Task item: All of the records below are to be output exactly; no image belongs in the result.
== Segment start ==
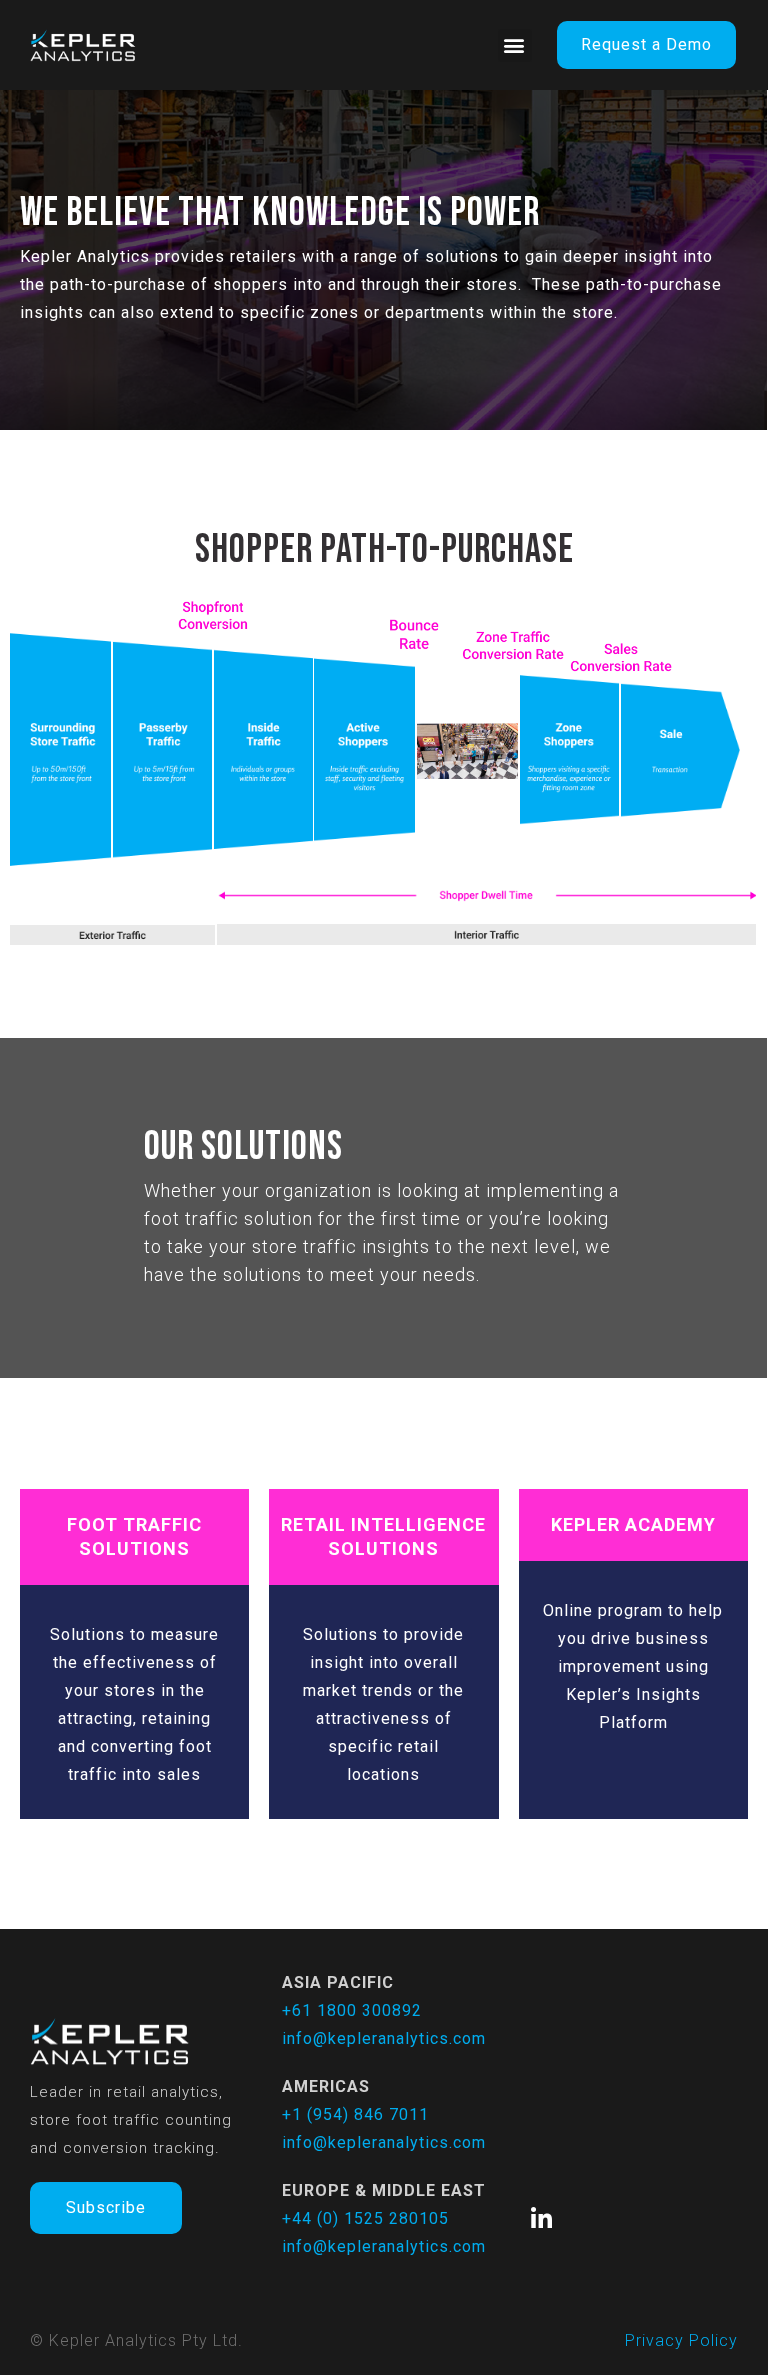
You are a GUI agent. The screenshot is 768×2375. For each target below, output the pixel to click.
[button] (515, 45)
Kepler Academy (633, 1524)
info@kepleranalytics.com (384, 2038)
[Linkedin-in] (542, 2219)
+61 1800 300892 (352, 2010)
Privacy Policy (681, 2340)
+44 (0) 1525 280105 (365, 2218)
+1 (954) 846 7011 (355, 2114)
== Segment end ==
Your solution:
You are a GUI agent. The screenshot is 768×2375. For each target below, output the pixel to click.
[button] (515, 45)
Kepler Academy (633, 1524)
info@kepleranalytics.com (384, 2038)
[Linkedin-in] (542, 2219)
+61 1800 300892 (352, 2010)
Privacy Policy (681, 2340)
+44 (0) 1525 280105 (365, 2218)
+1 (954) 846 7011 (355, 2114)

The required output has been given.